La señora Wheerler dijo «Gracias» y colgó el auricular. Regresó a tientas hasta su silla sin hacer ruido. Pasó una hora sola, sin nada más en la habitación salvo él, salvo él y el mapa, que era el final de su camino. En algún lugar entre esos nombres desconcertantes, había encontrado su sitio.

Las cartas de Claude continuaron llegando durante semanas después, luego llegaron las cartas de sus compañeros y de su coronel para contarle todo.

En los oscuros meses que siguieron, cuando la naturaleza humana le parecía más horrible de lo que nunca antes le había parecido, esas cartas eran el consuelo de la señora Wheeler. Cuando leía los periódicos, solía pensar en el pasaje sobre el mar Rojo de la Biblia, parecía como si un diluvio de crueldad y codicia hubiese estado retenido el tiempo suficiente para que los chicos fueran para allá y entonces hubiese barrido y engullido todo lo que quedaba en casa. Cuando ve que lo único que ha salido de todo ello es el mal, lee las cartas de Claude una y otra vez, y se tranquiliza. Para él la llamada fue clara, la causa era gloriosa. Ni una duda ensució su reluciente fe. Ella adivina muchas cosas que él no escribió. Sabe qué leer entre esos pequeños destellos de entusiasmo. Lo plena que debió haber sido su vida antes de poder permitirse ir tan lejos, ¡él, que tenía tanto miedo a que le engañasen! Murió creyendo que su país era mejor de lo que es y Francia, mejor que cualquier otro país. Y esas eran hermosas convicciones con las que morir. Quizá había estado bien tener esa visión para después no ver nada más. Ella había temido que se despertara, a veces incluso duda de si él habría sido capaz de soportar esa última y desoladora decepción. Uno por uno los héroes de esa guerra, los hombres de una deslumbrante camaradería, dejan prematuramente el mundo al que habían regresado. Aviadores cuyas hazañas eran relatos asombrosos, oficiales cuyos nombres hacían que la sangre de los jóvenes corriera más deprisa, supervivientes de peligros increíbles, uno a uno se quitan la vida silenciosamente. Algunos lo hacen en oscuros alojamientos, otros en su oficina, donde parecían llevar sus negocios como cualquier otro hombre. Algunos se tiran por la borda y desaparecen en el mar. Cuando la madre de Claude escucha estas cosas, se estremece y presiona sus manos con fuerza sobre su pecho, como si lo tuviera a él ahí. Siente como si Dios le hubiese salvado de algún sufrimiento espantoso, de algún final espantoso. Porque mientras lee, piensa que esos asesinos de sí mismos eran todos muy parecidos a él, eran los que habían albergado excesivas esperanzas, los que para hacer lo que hicieron tenían que albergar excesivas esperanzas y creer fervientemente. Y descubrieron que habían esperado y creído demasiado. Pero uno que ella conocía, que malamente podía haber soportado la desilusión… estaba a salvo, a salvo.

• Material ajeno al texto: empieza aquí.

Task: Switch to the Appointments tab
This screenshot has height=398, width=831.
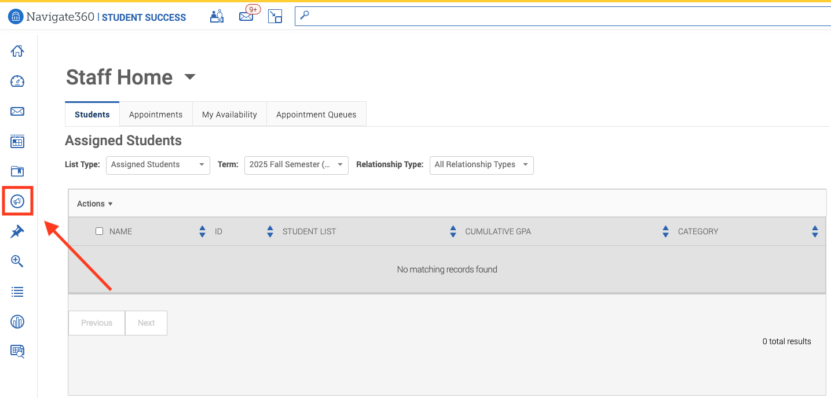Action: pyautogui.click(x=156, y=115)
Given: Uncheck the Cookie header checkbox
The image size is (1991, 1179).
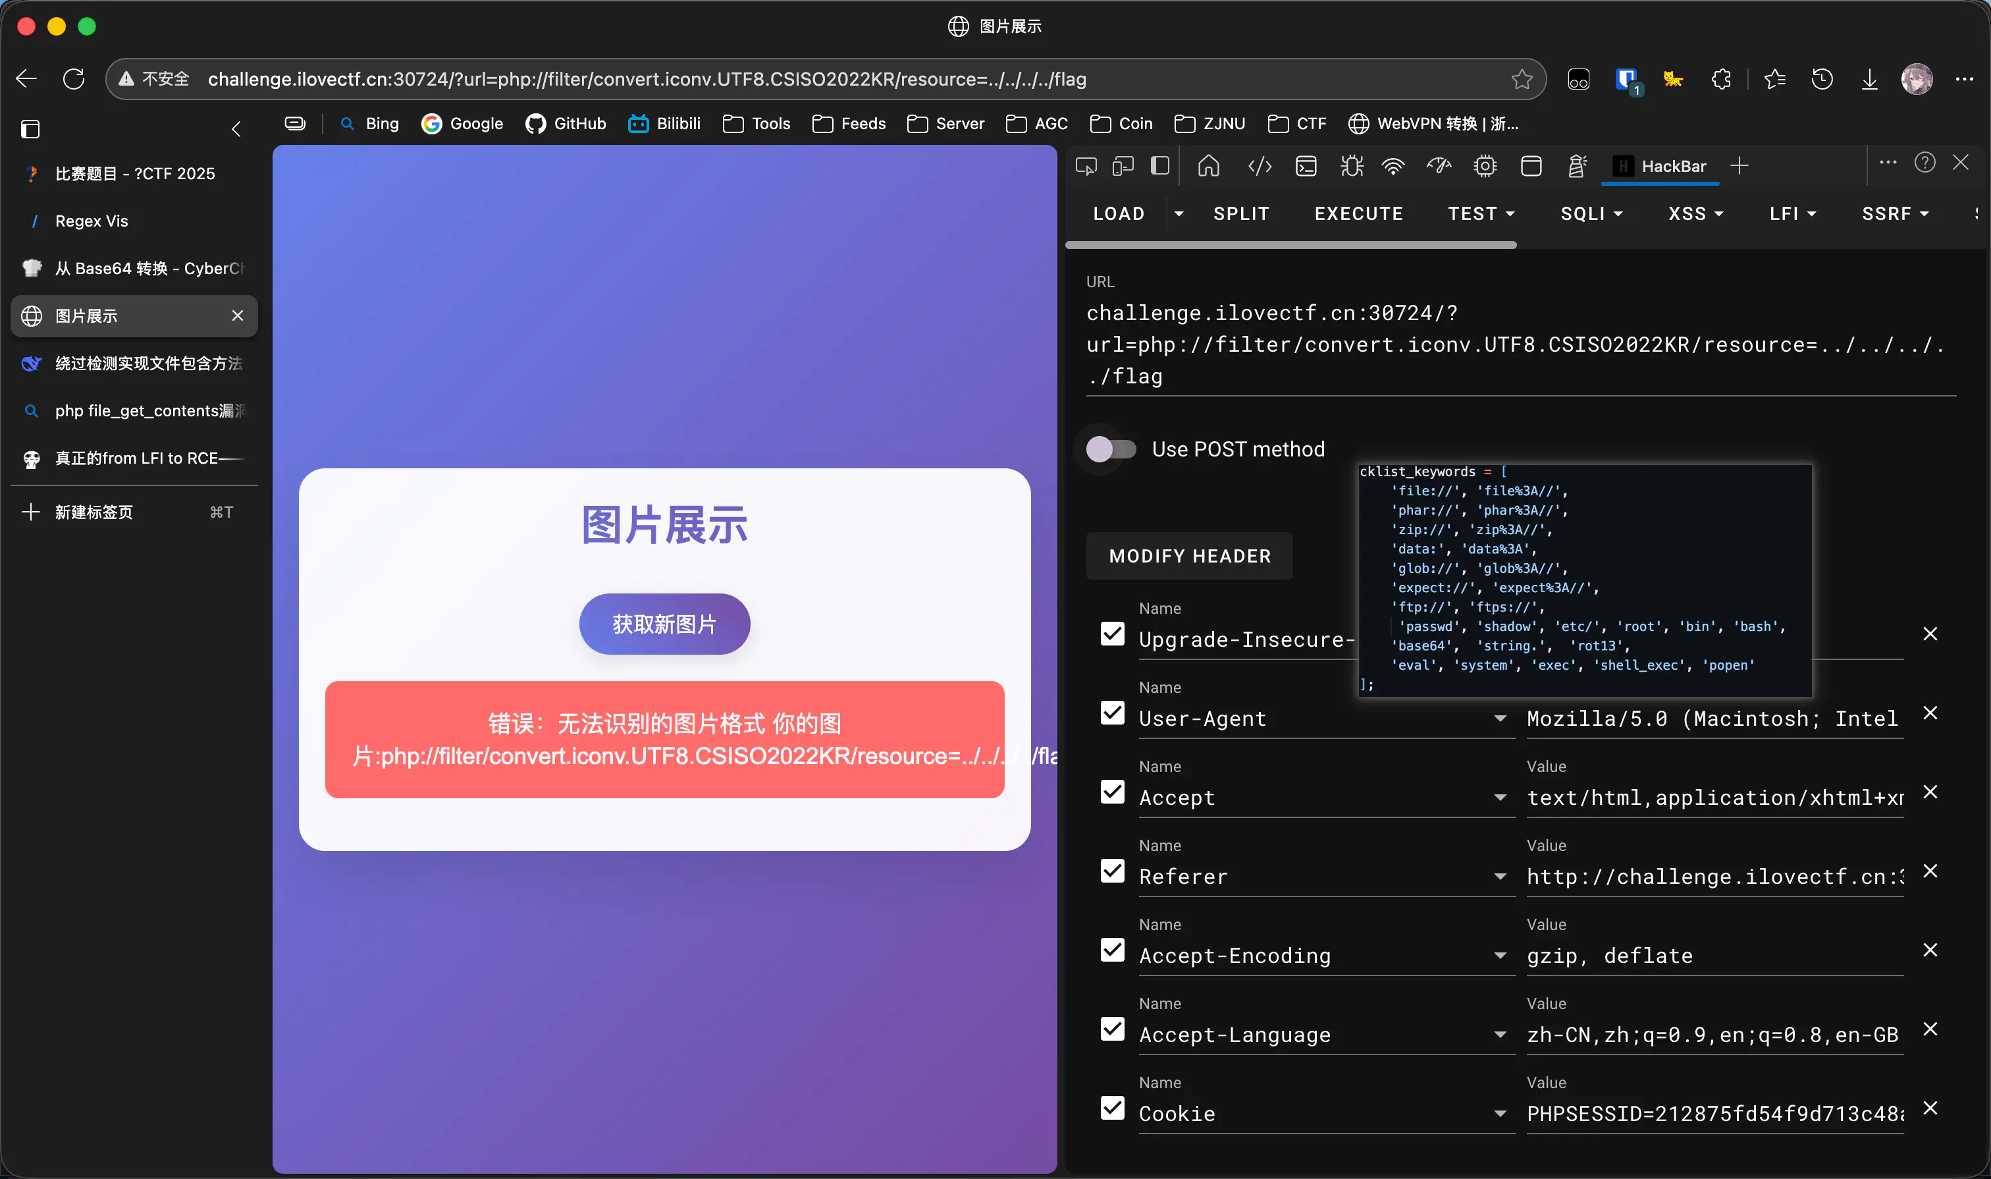Looking at the screenshot, I should [1112, 1107].
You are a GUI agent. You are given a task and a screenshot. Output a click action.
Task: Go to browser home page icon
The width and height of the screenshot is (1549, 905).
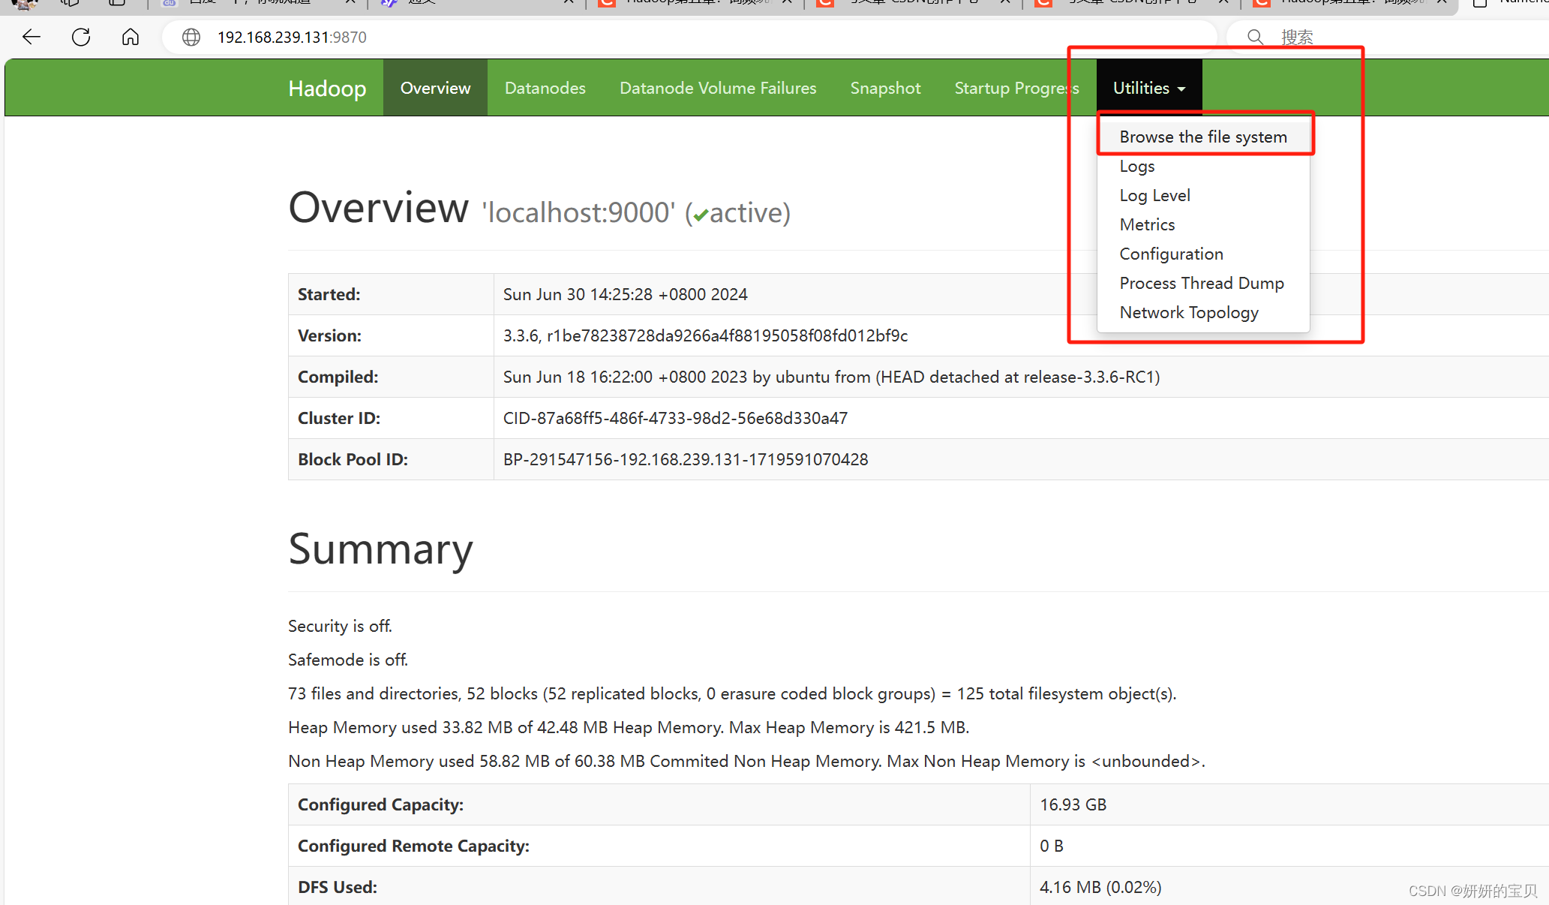pyautogui.click(x=131, y=37)
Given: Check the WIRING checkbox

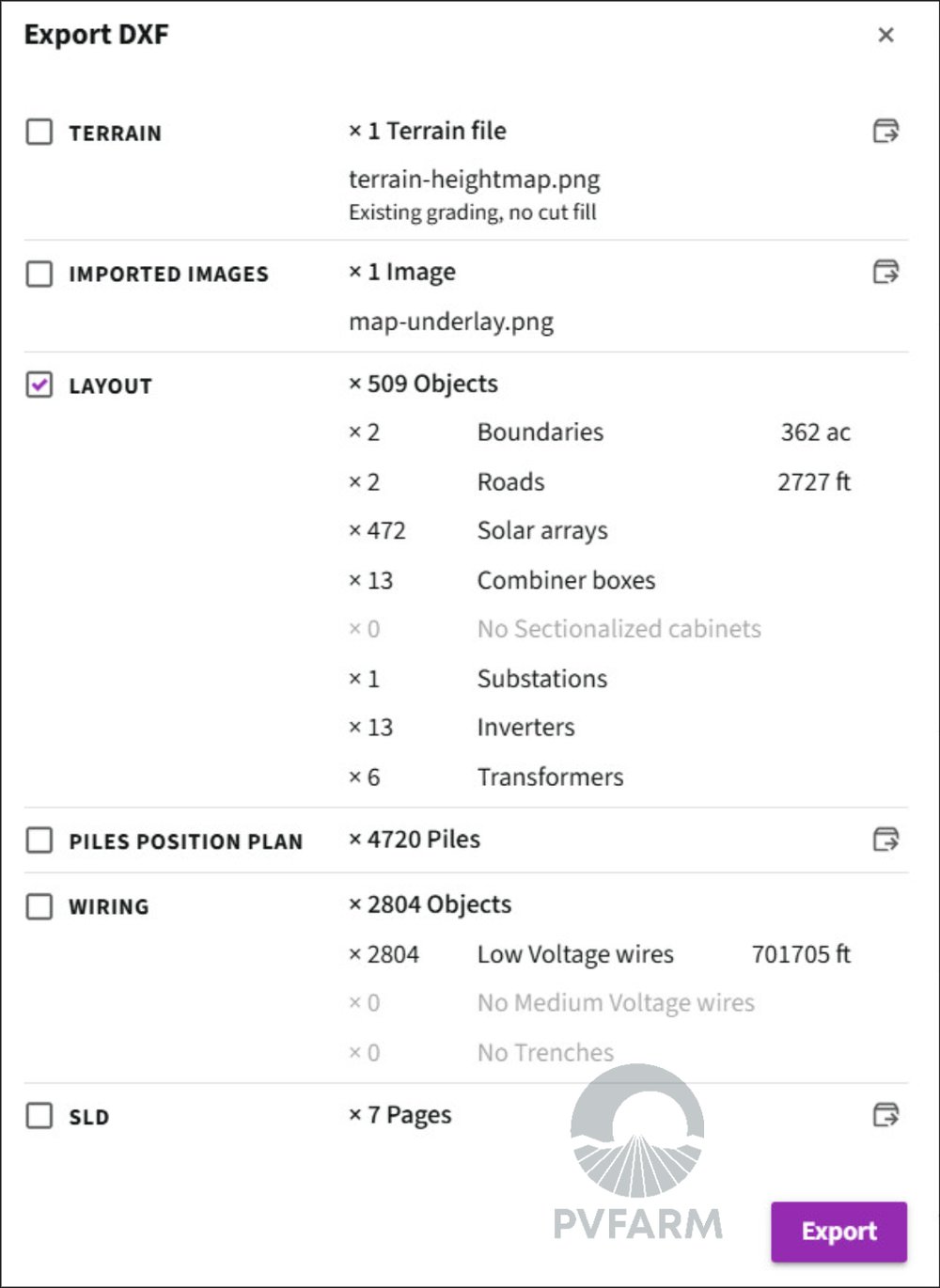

Mahailey, cuando estaban solas, a veces se dirigía a la señora Wheeler como «madre». «Ahora, madre, suba arriba yéchese y descanse.» La señora Wheeler sabe que en ese momento ella está pensando en Claude, está hablando por Claude. Cuando están trabajando sentadas a la mesa o inclinadas sobre el horno, algo les recuerda a él y piensan en él juntas, como una sola persona: Mahailey le dará suaves golpecitos en la espalda y dirá: «No preocuparse, madre, verá a su chico allá, más arriba». La señora Wheeler siempre siente que Dios está cerca, pero a Mahailey no le preocupa ningún conocimiento de los espacios interestelares y, para ella, Él está incluso más cerca, justo encima de sus cabezas, no mucho más arriba de los fogones de la cocina.